Dr. Prof (Col) Pankaj Talwar, VSM, MD, PhD

Medical Council Registration Number: HMC-HN 16822

In the field of reproductive medicine, ultrasound is the most fundamental diagnostic tool. It allows us to visualize the uterus, ovaries, and other pelvic structures with high precision.
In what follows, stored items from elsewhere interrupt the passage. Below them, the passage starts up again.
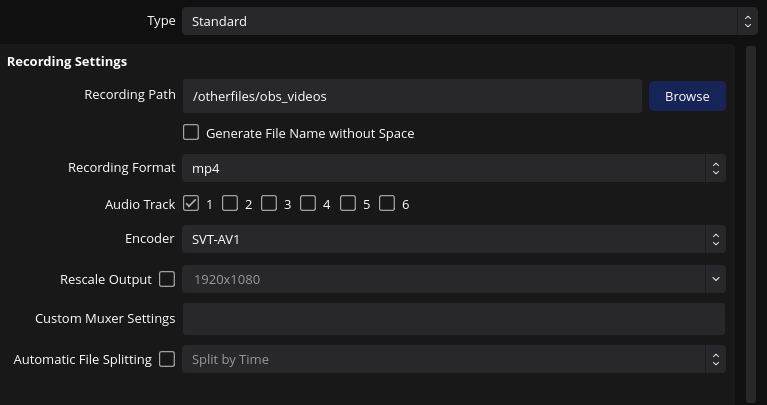Enable Generate File Name without Space
This screenshot has height=405, width=767.
pos(191,133)
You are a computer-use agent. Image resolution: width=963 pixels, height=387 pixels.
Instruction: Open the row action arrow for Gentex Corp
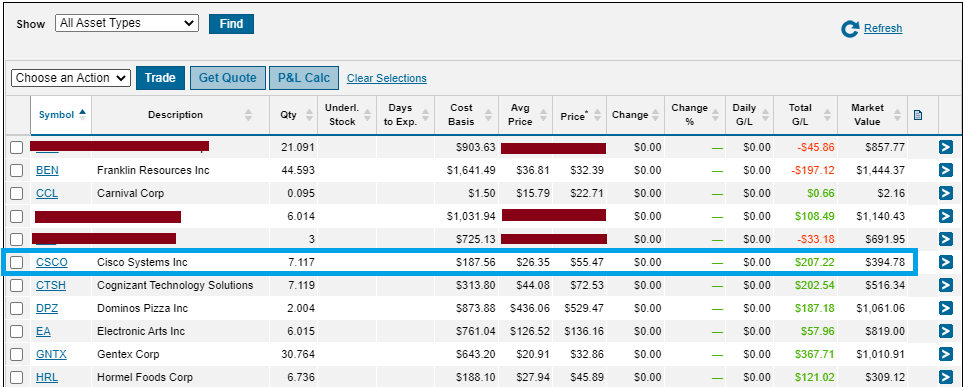click(x=945, y=354)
Depending on the clinical requirement, ultrasound is performed using two primary methods:

1. TAS (Transabdominal Scan)

Requirement: The bladder should be almost full, so the patient needs to drink plenty of water before the scan.

Steps of the Procedure:

  • The patient is made to lie down on her back.
  • The abdomen is exposed, while a bedsheet covers the legs for privacy.
  • A transabdominal probe is used after applying a specialized jelly on the lower abdomen.

2. TVS (Transvaginal Scan)

Requirement: The bladder should be completely empty for a clear view.

Steps of the Procedure:

  • The patient lies down on her back with legs flexed at the knee and hip joints (lithotomy position).
  • A slim transvaginal probe, covered with a sterile sheath and jelly, is gently inserted into the vagina.
  • TVS provides a much more detailed and closer view of the pelvic organs compared to TAS.

Clinical Benefits of Fertility Ultrasound

Ultrasound helps in the comprehensive evaluation of the reproductive system to detect any underlying issues:

  • Uterus: We assess the size, shape, mobility, and position. We look for the Endometrial Thickness (ET) and use Color Doppler to predict uterine receptivity. It also helps detect fibroids, polyps, or adenomyosis.
  • Ovaries: We measure ovarian volume and the Antral Follicle Count (AFC). It helps in identifying cysts (follicular, dermoid, or endometriotic) and tumors. Color Doppler of a dominant follicle helps assess oocyte quality.
  • Fallopian Tubes: While normal tubes aren’t usually visible, conditions like Hydrosalpinx (fluid-filled tubes) are easily detected on USG.
  • Adnexa: Identifying other pelvic masses, such as pedunculated fibroids or paraovarian cysts.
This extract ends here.